Poor first to barrel over the ‘fiscal cliff’

Earl Ofari Hutchinson | 1/3/2013, 11:03 a.m.

The political, social and economic consequences of the fiscal cliff debate on the poor are enormous. Surveys show that the ranks of the poor are still huge and that the wealth and income gap between the rich and poor is wider than in recent years. There’s also the greater public recognition that Social Security, Medicare and Medicaid, unemployment insurance and other government-funded programs play a huge part in bolstering the economy, and Americans’ living standards.

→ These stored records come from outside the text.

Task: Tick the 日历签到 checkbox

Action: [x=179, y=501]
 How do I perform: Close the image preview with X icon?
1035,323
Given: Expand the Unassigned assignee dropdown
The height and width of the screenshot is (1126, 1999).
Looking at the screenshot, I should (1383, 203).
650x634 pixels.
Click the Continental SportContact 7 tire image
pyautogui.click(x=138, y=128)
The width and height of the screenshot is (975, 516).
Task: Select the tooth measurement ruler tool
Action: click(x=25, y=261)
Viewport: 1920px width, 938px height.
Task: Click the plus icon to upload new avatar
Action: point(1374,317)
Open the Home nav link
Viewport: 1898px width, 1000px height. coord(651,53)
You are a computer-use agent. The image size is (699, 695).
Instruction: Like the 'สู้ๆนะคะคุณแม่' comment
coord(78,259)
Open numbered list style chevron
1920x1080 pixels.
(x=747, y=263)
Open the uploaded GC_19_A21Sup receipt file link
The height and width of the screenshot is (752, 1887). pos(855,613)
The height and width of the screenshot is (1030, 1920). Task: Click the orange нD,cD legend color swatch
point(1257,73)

The GOP’s favorite whipping program — food stamps — is a perfect example of that. If that aid been counted as income, nearly four million — almost two million of them children — would have been lifted out of poverty.

Then there’s the Earned Income Tax Credit, which is a refundable federal credit for low- to moderate-income working Americans. The estimate is that this lifted nearly six million people, half of them children, out of poverty. These programs provide income for the poor that goes directly into spending on goods and services. This in turn creates jobs, spurs business expansion, and sharply boosts tax revenues for local, state and the federal governments.

The poor — far from being a drag on the economy — fuel it with their spending. Obama’s budget does not hammer the poor. The GOP’s counter to it would. Obama’s proposals as they now stand are the only ones that keep the poor from barreling over the fiscal cliff.

Earl Ofari Hutchinson is an author and political analyst.